The figures for the dead — belonging to all faiths practised in India — vary from 350 to 1,200; hundreds of injured remained unattended for long and died of their wounds. According to Dyer, his troops fired 1,650 rounds of live ammunition. It was a major tragedy and representative of the colonial violence perpetuated in British India and other colonies across continents, poet and essayist Harris Khalique wrote.
Bollywood’s historical films
Bollywood has seen an upward trend in the production of historical dramas. Director Sanjay Leela Bhansali’s Heeramandi for Netflix showed the lives of courtesans in pre-Partition Indian Lahore’s red-light district. Nikhil Advani’s series Freedom at Midnight for SonyLIV recounted the partition of the subcontinent.
However, these tales have often diverged from historical facts to portray a more dramatised version of events, often skewing facts to show certain groups in a more negative light.
Most recently, Vicky Kaushal’s Chhaava, the historical action film based on the life of Sambhaji Maharaj, the second ruler of the Maratha Empire, found itself at the centre of a political and communal storm for its portrayal of Aurangzeb, the 17th-century Mughal emperor.

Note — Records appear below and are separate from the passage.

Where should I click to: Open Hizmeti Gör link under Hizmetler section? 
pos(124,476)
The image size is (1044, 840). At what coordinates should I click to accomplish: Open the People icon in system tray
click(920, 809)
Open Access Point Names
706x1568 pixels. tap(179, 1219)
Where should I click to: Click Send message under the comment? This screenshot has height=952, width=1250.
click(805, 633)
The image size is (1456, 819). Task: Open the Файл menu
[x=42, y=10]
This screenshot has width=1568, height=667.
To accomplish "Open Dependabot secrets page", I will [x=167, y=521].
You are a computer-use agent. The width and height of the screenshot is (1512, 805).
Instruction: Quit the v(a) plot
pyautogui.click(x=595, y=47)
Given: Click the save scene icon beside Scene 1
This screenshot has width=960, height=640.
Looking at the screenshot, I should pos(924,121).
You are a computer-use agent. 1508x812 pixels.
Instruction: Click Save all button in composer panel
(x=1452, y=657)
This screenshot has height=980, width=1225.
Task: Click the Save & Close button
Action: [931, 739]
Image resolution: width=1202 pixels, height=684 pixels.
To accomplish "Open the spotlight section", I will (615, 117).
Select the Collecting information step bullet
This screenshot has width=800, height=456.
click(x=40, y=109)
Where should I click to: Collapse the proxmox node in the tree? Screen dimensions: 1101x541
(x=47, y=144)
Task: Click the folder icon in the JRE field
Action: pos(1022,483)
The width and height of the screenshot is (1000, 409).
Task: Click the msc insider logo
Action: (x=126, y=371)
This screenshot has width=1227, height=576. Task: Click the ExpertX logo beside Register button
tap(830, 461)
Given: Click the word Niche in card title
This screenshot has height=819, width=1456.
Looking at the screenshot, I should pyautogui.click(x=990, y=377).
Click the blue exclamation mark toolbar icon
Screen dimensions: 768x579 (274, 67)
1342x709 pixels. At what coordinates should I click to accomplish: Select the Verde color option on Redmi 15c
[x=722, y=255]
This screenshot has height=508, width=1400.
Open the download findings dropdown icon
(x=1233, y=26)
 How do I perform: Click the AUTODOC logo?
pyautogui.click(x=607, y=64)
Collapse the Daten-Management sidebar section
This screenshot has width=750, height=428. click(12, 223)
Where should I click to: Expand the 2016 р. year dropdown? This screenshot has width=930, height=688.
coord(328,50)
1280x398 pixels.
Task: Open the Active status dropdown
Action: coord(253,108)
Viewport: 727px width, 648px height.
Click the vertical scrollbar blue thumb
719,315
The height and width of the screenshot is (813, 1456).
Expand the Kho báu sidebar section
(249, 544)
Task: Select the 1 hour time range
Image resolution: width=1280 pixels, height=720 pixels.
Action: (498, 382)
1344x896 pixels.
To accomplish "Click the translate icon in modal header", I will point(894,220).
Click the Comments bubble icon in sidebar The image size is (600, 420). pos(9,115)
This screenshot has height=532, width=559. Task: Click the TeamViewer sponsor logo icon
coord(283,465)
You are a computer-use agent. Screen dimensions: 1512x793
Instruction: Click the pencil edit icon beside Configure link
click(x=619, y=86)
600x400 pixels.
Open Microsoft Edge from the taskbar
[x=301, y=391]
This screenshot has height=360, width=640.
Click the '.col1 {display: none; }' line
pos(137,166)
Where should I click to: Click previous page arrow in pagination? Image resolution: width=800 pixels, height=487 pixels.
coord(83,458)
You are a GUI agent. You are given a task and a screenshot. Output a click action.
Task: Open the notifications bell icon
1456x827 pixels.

Maharashtra Chief Minister Devendra Fadnavis linked the film to violence in Nagpur, saying it has sparked anger among people against the late emperor, causing tensions and violent clashes in Nagpur over his tomb.
The film faced backlash for allegedly fictionalising Hindu torture under Aurangzeb, with claims about it being historically inaccurate and exaggerated.
The Kashmir Files (2022) depicts the story of the exodus of Kashmiri Pandits from Kashmir and the film’s producers were accused of not adhering to facts and for projecting a negative image of Muslims.
India’s Nationalist Congress Party chief Sharad Pawar accused the Bharatiya Janata Party (BJP) of creating a “poisonous atmosphere” in the country by spreading “false propaganda” about the exodus of Kashmiri Pandits from the valley through The Kashmir Files, a film directed by Vivek Agnihotri, The Wire reported.
Pawar said while it is true that Kashmiri Pandits had to leave the valley, Muslims too were targeted in a similar manner.
Similarly, Padmaavat (2018) showed the lead characters Padmavati and Rattan Singh as symbolically virtuous figures, while the wicked, unprincipled antagonist, the Sultan of Delhi Alauddin Khilji, was given a more skewed character. The historical Khilji was like most medieval rulers of his time a tough, often cruel and ruthless man, but according to reports, was not a savage. According to historical records, he was a civilised man according to his time, a brave soldier and clever tactician who saved India from the Mongol hordes as many as six times.
The makers of Padmaavat played into the narratives of extremists, casting the Muslim Sultan of Delhi as a capricious barbarian who happily murders his way to power. Just in case anyone forgets he is a Muslim and a villain, the makers have given him lots of meat to eat, lots of green flags with crescents, his clothes are dark, he has strange scars and his palace is filled with gloom, Sadaf Haider wrote for Images.
Meanwhile, the Hindu Rajputs are constantly bathed in radiant white lights and have the good manners to be vegetarians, she detailed.
It’s not as if Bollywood has been historically progressive. Even many of its better products have been classic right-wing — pro-capital, pro-military, pro-‘tradition’, Tanul Thakar wrote in an earlier story. There has been no dearth of recent jingoistic and communal dramas, either, ranging from shocking (Bhuj) to shameful (Tanhaji).